Os números confirmam análises anteriores divulgadas por especialistas em segurança pública.
Em relatório do início deste ano, a Comissão Nacional sobre Covid-19 e Justiça Criminal, ligada ao centro de pesquisas Council on Criminal Justice (Conselho sobre Justiça Criminal), já previa aumento de 30% na taxa de homicídios em 2020, com base em dados de 34 cidades.
O aumento nos homicídios ocorreu ao mesmo tempo em que outros tipos de crime, como roubos, caíram em 2020.
Asher ressalta que crimes contra propriedade registraram seu 18º ano consecutivo de queda no ano passado, resultado provavelmente influenciado pelo fechamento de vários estabelecimentos comerciais por causa da pandemia.
Pandemia
Especialistas afirmam que é difícil apontar para um único fator que explique o aumento histórico, em um ano marcado pela pandemia de coronavírus, crise econômica, explosão na venda de armas de fogo e protestos contra racismo e brutalidade policial que levaram milhões de pessoas às ruas em todo o país.
"Os criminologistas ainda estão debatendo o que causou a queda de homicídios a partir do fim dos anos 1990", lembra Asher.
"Diversos fatores parecem fazer sentido (em 2020)", afirma, ressaltando que não há dados suficientes para dizer o grau com que cada um desses fatores influenciou os números.
Alguns apontam para os efeitos da pandemia de covid-19, com o stress devido ao temor da doença e ao isolamento nos meses iniciais, quando escolas, igrejas, bares e locais de lazer foram fechados em diversas partes do país.

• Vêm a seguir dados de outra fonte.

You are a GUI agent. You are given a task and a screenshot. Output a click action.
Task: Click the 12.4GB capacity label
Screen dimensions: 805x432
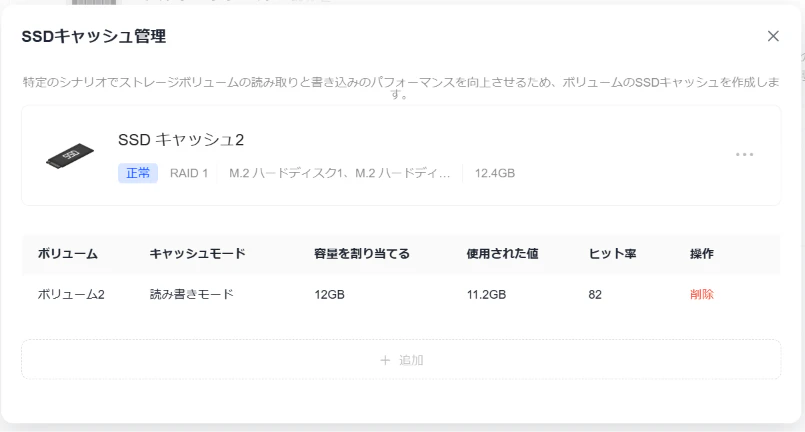[494, 173]
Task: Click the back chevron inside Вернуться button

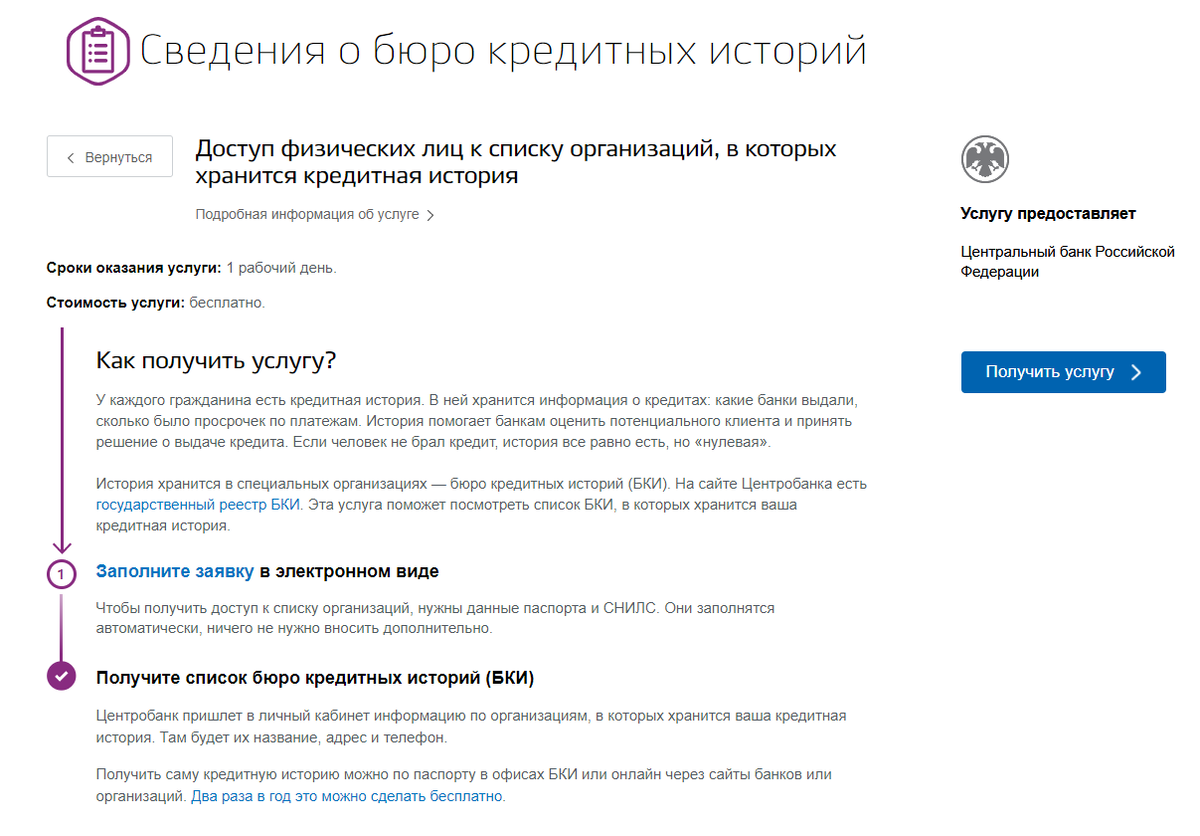Action: 70,156
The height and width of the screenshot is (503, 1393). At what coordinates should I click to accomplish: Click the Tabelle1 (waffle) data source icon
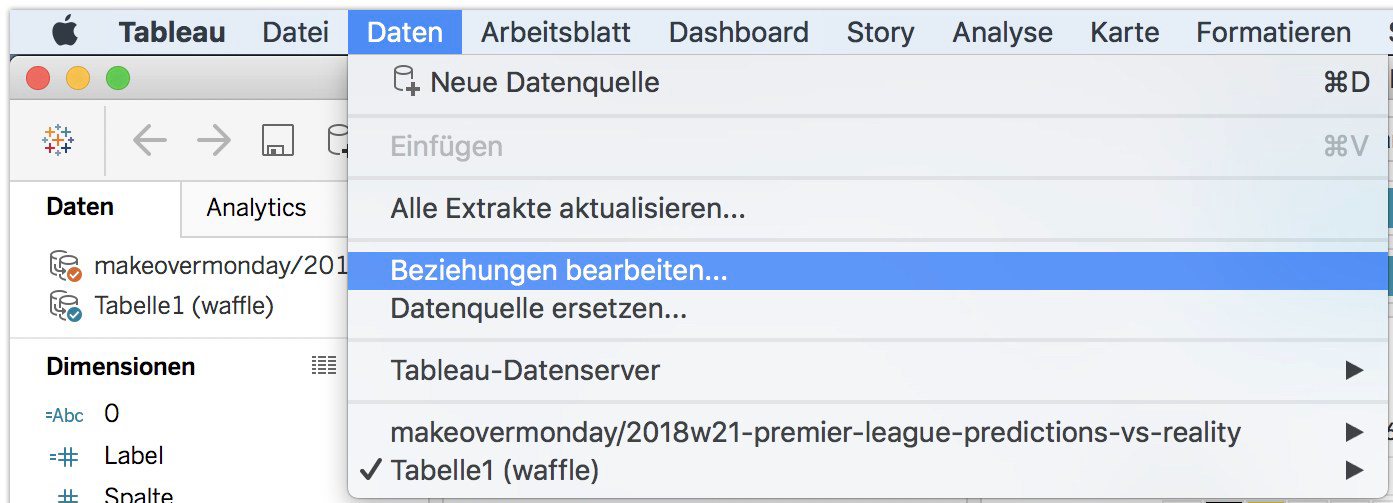65,305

A pandemia também levou à redução em programas de prevenção de violência e aconselhamento, interrompidos em várias comunidades por causa da necessidade de distanciamento social.
Além disso, milhões de americanos perderam o emprego e enfrentaram problemas financeiros em decorrência da pandemia.
Protestos
A partir do fim de maio, a morte de George Floyd, um americano negro morto sob custódia de um policial branco, desencadeou protestos em todo o país, em meio a pedidos de reformas e, em alguns casos, de corte de verbas e redução do papel da polícia.
Uma das teorias é a de que esses protestos possam ter resultado em uma diminuição no policiamento de determinadas comunidades, tanto por iniciativa dos próprios policiais quanto por decisão dos moradores, que teriam deixado de chamar a polícia por falta de confiança.
Mas muitos analistas salientam que não há dados suficientes para comprovar que isso tenha provocado a alta em homicídios, e lembram que já era registrado aumento na violência nos meses anteriores aos protestos.
"É difícil estabelecer uma relação causal", ressalta Asher.
Armas
Outro fator importante é o aumento no comércio de armas de fogo registrado no ano passado.
Segundo o FBI, 77% dos homicídios em 2020 foram cometidos com armas de fogo, o maior percentual já registrado.
Desde o início da pandemia, vendedores de armas ao redor do país vinham relatando uma explosão nas vendas, com lojas lotadas, longas filas nas calçadas e temor de que os estoques de munição não fossem suficientes para atender à demanda.
Calcula-se que quase 40 milhões de armas tenham sido vendidas legalmente no país em 2020, o maior número desde que o FBI começou a coletar esses dados, em 1998.
Contexto histórico
Ainda é cedo para saber se a tendência de aumento na taxa de homicídios irá se manter no longo prazo, mas dados preliminares indicam que 2021 deverá registrar novo salto, apesar de menor do que o de 2020.
Ao analisar uma amostra de 87 cidades americanas com dados pelo menos até o final de junho, Asher verificou aumento de 9,9% no número de homicídios em comparação com o mesmo período do ano passado.
Em Las Vegas, o crescimento já é de mais de 62%. Em Portland, no estado de Oregon, supera 81%. Mas pelo menos sete cidades não registraram aumento, e em outras 22 houve queda.
Sempre que há aumento na violência nos Estados Unidos, analistas costumam ressaltar que as taxas de criminalidade ainda continuam bem abaixo do que eram nos anos 1980 e 1990.
Isso também vale para 2020 mas, segundo Asher, não deve ser motivo de conforto.
"(Os números de 2020) representam uma redução em comparação aos anos 1990, o que é bom", afirma. "Mas também representam um aumento de 47% sobre a baixa histórica registrada em 2014."